Later, he asks to see the garage after telling me he would be parking his “summer car” in it. “Looks good, can I put some of my tools in here?” “Sure” I responded. Then he recommended I “build a two car garage.” My response was a chuckle because I thought he was joking. He wasn’t.

After his lovely wife filled out an application on-site, I walked them outside and he bangs on the wall, apparently to see if the porch light was working… The light flickered on… he proceeded to proudly proclaim I had a faulty connection… my response was, “Oh, no, that’s a sensor light.”

Stay away from these types of tenants. They’re bored and looking to kill time. Tenants who expect you to upgrade your property solely for their benefit, before they have even moved in, are delusional and the ones that will call you on Thanksgiving to let you know the furnace needs a new filter.


The Paranoid: checks locks on the windows, safety features, etc.


The Trasher: Their car is filthy (Click here to read about the correlations between a messy car and a careless tenant); they walk in, compliment the entire place, and offer a damage deposit and first month’s rent on-site.

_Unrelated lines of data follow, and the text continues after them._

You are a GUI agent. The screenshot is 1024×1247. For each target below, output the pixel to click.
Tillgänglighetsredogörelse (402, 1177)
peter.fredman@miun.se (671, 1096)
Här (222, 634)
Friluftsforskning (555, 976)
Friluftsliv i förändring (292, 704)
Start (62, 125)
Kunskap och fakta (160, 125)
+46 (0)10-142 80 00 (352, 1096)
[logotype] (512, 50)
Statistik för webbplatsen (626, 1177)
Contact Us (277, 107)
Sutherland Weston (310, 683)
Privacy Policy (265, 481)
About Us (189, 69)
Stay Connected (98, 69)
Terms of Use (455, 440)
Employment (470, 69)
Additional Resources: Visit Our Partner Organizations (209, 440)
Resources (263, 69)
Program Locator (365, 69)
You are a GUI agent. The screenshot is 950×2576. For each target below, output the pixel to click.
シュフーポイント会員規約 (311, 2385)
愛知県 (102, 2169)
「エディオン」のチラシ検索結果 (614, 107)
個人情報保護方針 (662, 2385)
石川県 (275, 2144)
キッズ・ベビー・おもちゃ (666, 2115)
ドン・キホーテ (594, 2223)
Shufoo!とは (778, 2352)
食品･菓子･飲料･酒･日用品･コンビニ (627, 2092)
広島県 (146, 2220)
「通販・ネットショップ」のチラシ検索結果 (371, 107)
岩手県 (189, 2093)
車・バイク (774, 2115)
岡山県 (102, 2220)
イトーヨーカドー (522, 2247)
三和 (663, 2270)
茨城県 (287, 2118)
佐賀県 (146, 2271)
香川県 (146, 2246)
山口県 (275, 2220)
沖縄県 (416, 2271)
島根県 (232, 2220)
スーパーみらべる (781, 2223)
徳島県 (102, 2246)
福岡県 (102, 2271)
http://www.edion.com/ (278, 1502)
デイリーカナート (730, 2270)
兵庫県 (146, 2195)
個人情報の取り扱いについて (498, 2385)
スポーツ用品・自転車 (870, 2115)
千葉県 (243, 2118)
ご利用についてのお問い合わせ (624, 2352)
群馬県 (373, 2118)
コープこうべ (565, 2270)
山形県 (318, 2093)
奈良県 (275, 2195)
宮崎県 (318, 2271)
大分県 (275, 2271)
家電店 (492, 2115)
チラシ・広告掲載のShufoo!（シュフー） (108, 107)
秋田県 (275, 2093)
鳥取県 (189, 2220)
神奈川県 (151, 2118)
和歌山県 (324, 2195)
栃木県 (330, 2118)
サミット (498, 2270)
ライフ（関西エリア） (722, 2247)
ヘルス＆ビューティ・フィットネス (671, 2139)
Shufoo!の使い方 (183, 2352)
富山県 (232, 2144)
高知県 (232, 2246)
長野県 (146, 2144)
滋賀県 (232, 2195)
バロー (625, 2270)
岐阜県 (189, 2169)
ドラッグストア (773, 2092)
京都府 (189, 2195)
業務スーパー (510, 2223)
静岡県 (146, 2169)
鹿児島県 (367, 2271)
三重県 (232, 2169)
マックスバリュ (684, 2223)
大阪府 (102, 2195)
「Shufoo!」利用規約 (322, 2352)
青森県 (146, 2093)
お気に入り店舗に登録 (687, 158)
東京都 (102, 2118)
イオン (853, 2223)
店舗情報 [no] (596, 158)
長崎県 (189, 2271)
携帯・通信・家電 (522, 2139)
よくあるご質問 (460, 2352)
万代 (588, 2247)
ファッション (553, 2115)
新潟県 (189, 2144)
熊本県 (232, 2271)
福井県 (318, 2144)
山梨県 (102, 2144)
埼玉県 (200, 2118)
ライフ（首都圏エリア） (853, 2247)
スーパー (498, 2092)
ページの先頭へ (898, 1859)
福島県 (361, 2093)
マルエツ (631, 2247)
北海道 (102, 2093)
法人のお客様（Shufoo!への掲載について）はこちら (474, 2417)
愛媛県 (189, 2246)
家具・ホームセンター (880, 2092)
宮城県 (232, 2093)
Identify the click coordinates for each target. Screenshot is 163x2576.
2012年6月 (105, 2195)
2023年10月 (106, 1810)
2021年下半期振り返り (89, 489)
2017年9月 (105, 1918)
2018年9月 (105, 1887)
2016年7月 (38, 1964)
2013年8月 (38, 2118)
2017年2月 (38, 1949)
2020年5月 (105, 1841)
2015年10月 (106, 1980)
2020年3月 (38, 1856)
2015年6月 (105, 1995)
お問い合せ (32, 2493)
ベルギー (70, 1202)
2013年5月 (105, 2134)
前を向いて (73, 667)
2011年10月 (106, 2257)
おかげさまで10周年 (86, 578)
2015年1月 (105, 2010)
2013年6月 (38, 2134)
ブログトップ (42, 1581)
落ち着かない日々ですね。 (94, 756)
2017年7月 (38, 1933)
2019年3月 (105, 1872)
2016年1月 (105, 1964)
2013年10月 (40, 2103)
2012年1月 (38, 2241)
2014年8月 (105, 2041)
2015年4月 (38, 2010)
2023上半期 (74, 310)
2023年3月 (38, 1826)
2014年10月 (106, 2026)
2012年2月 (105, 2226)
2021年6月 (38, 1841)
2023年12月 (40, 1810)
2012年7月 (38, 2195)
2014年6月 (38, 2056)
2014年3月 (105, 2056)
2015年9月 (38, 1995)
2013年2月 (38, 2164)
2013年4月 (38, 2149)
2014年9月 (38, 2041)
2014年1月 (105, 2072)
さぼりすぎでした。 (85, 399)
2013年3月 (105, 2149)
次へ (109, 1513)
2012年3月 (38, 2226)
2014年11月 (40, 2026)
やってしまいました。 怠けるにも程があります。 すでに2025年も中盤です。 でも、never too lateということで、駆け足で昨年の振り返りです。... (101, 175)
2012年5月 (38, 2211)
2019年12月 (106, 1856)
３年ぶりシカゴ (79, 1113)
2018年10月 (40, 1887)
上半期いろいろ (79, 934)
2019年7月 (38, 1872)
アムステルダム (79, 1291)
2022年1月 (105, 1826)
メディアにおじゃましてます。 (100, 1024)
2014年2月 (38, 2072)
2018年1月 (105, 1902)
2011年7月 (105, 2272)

Aside from the car, this all sounds great. But unless you’re in a white hot rental market, this should send red flags. While decidedness is good, this type of eagerness says they are in a time pinch (which should be questioned) and might not really care too much where they live. Great tenants, the ones who want to make your rental property their home, scour the market, take an application, and proceed to make their own educated decision based on what they’ve seen. People who are desperate for a place often don’t really care where they are living, and therefor may not be too appreciative of the accommodations. It is also a sign of disorganization and perhaps a falling out with their previous landlord.


The Vagabond: Gets dropped off in a loud car, views your suite, fills out an application and asks if the lease is month to month; and then tells you their friend will also be living with them (whom you have never met)… red flag.


The Critter Collector:  Nice bubbly person who you want to rent to until she tells you she has a dog… two fat and lazy cats, and a hamster…

If you want your rental property to smell like a dude ranch, then by all means.


Scatterbrains: Reschedules the viewing twice, and still ends up showing up late. If they can’t show up on time for a viewing, what’s to say they won’t be late with rent?


The Ideal: Shows up early for the viewing to get an idea of the neighbourhood. Well put together, takes her time going through the rental, and approaches you afterward with a few applicable and thoughtful questions based on what she’s seen. Depending on your answers, she either fills out a tenant application on-site or takes it home. She also very clearly explains to you what she does for a living and doesn’t air her dirty laundry (I’m always surprised how prospective tenants want to tell me their life story when applying for the rental. In many cases, these stories aren’t very flattering to their decision making abilities – let’s just put it that way.)


When selecting a tenant, don’t hesitate to asks questions. No need to be an interrogator, but chat them up. Ask where they work, why they like the neighborhood, etc. The more you get them talking, the easier it is to decide on a tenant. If they show strong interest in your rental property, and you get a good first impression, let them know what kind of landlord you are. Explain to them that you take pride in your rental and are looking for someone who will do the same.

Look out for these seven types of tenants during your next rental property showing. Life is much better as a landlord when you find great tenants.